━━━━━ EXCERPTED PASSAGE

Graph $II$ shows that the amount adsorbed increases with an increase in temperature,which is characteristic of chemisorption (as it requires activation energy).
Graph $III$ shows the adsorption isotherm at different temperatures,where adsorption decreases as temperature increases $(200 \ K > 250 \ K)$,which is characteristic of physisorption.
Therefore,$I$ is physisorption,$II$ is chemisorption,and $III$ is physisorption.
Comparing this with the given options,statement $C$ is correct.

(D) The correct order is $Xe > Kr > Ar > Ne$ for polarisation.
As the size of the noble gas atom increases down the group,the valence electrons are held less tightly by the nucleus,making the electron cloud more easily polarisable.
Therefore,the polarisability increases as $He < Ne < Ar < Kr < Xe$.
Option $A$,$B$,and $C$ are incorrect because for noble gases,adsorption tendency,critical temperature,and boiling point all increase with increasing atomic size $(He < Ne < Ar < Kr < Xe)$.

(B) Chemisorption involves the formation of strong chemical bonds between the adsorbate and the adsorbent,making it a highly specific process.

━━━━━━━━━━
━━━━━ SUPPLIED DATA

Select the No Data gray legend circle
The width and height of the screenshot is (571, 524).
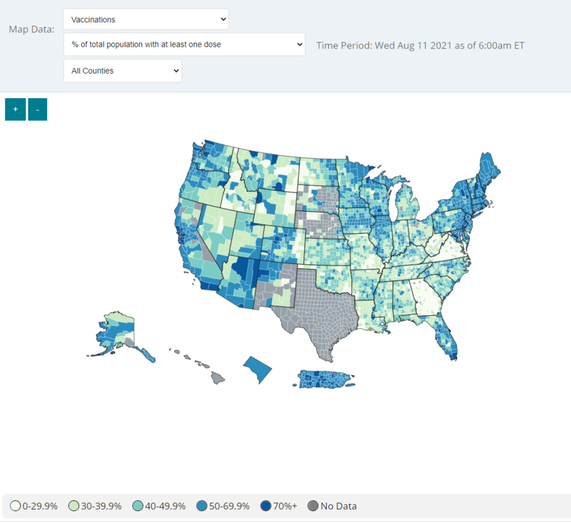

━━━━━━━━━━
━━━━━ SUPPLIED DATA

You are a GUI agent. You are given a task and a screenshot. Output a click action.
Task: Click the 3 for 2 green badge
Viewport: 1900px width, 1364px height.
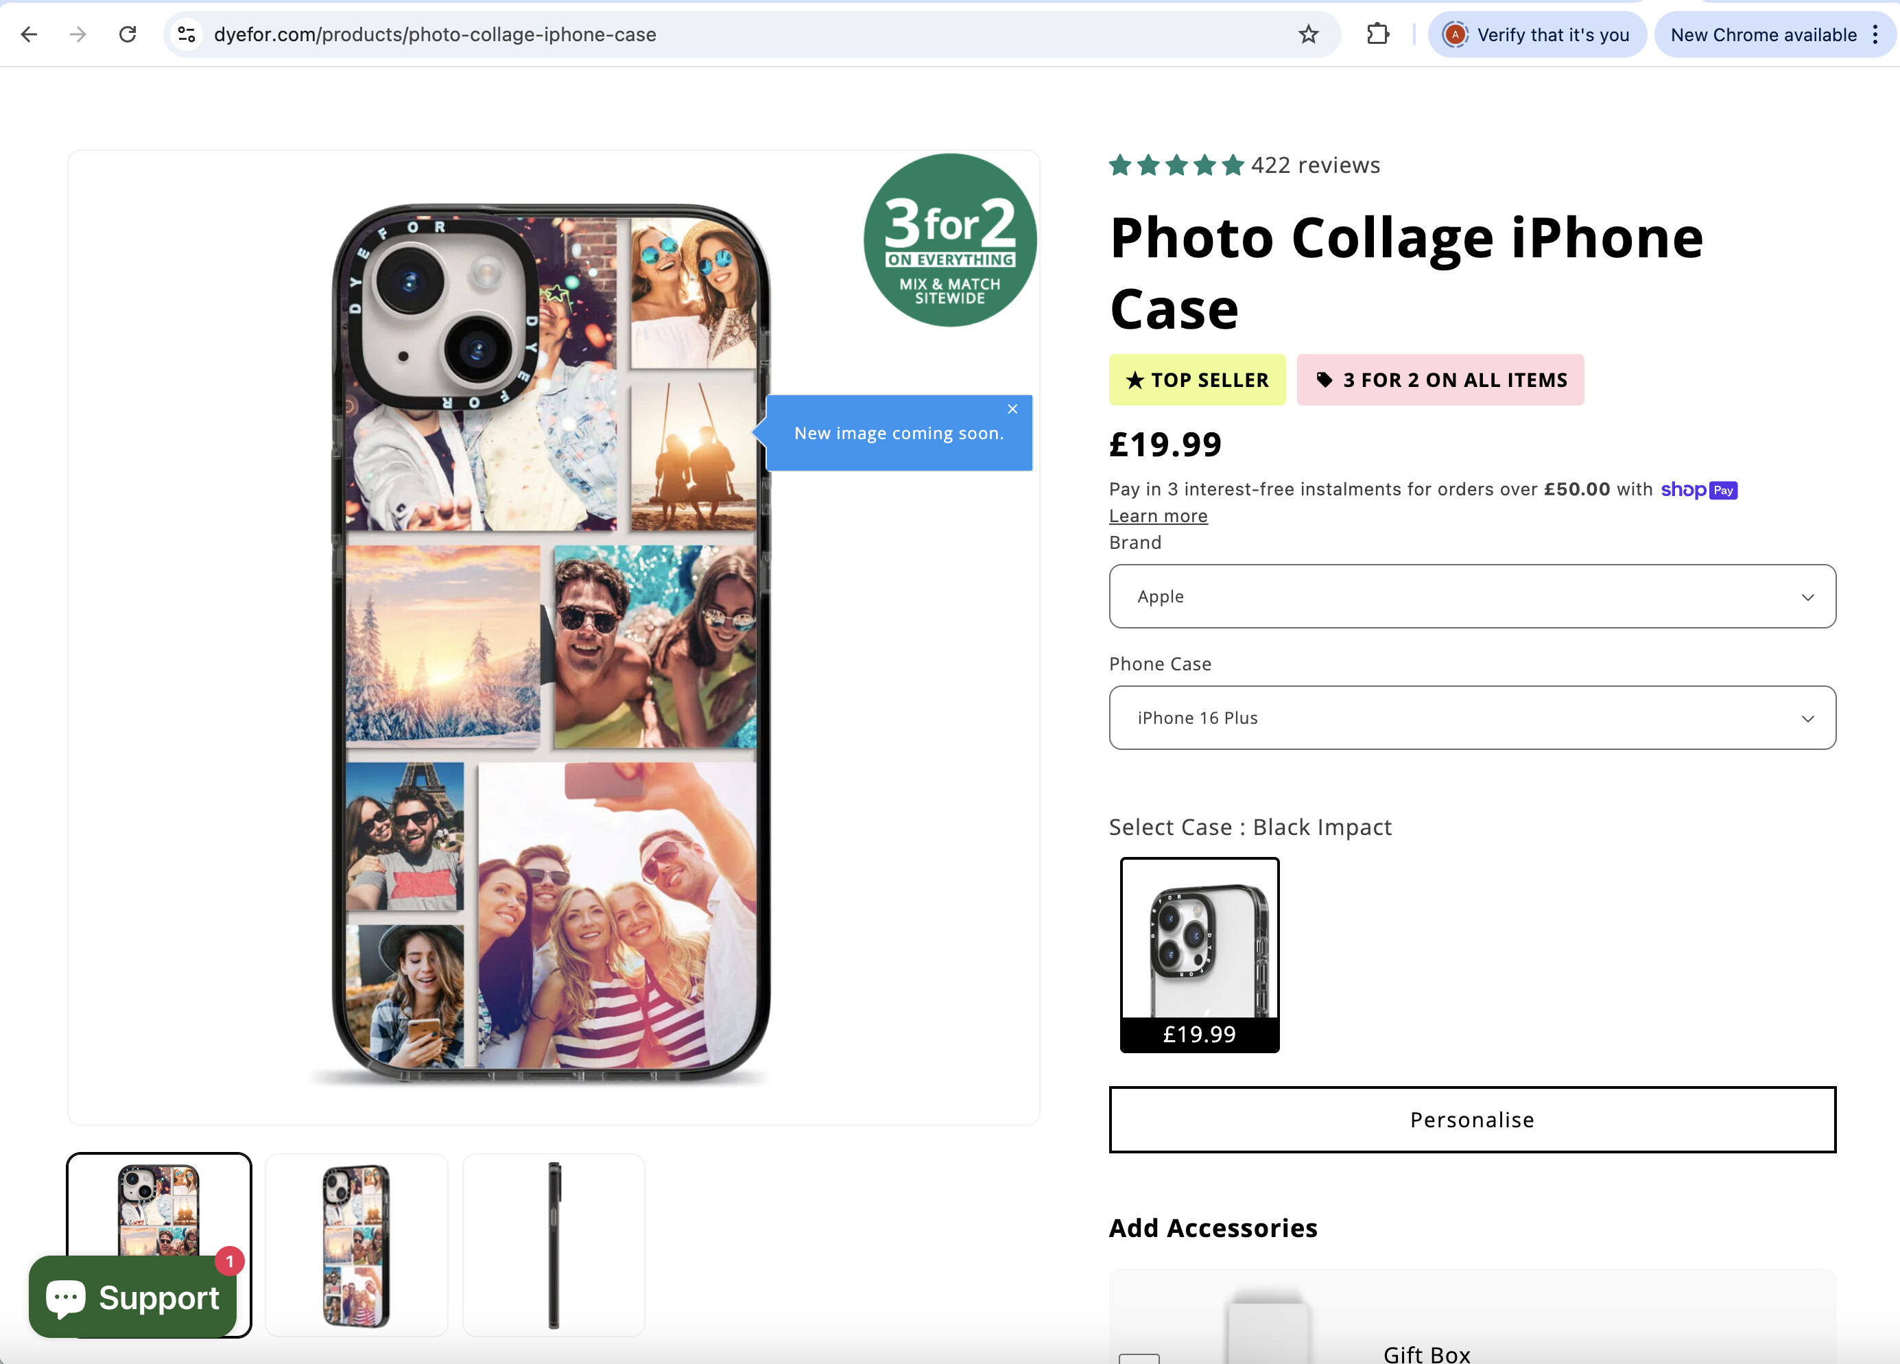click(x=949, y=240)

━━━━━━━━━━

*EXERCISE INSTRUCTIONS*.
**A.** In the adsorption passage, which graph is identified as showing chemisorption?
**B.** For each statement, say whether it agrees with the adsorption passage, and quote the words that decide it. (i) Graph III shows adsorption decreasing as temperature rises. (ii) For noble gases, boiling point falls as atomic size increases. (iii) Chemisorption is described as a highly specific process.
**C.** Reproduce part of the adsorption passage word for word. Begin at the words "As the size" and stop after "more easily polarisable.".
The records come from a different source than the adsorption passage.

*EXPECTED RESPONSES*.
**A.** Graph II.

**B.**
(i) Yes: "adsorption decreases as temperature increases"
(ii) No: "adsorption tendency,critical temperature,and boiling point all increase with increasing atomic size"
(iii) Yes: "making it a highly specific process"

**C.**
As the size of the noble gas atom increases down the group,the valence electrons are held less tightly by the nucleus,making the electron cloud more easily polarisable.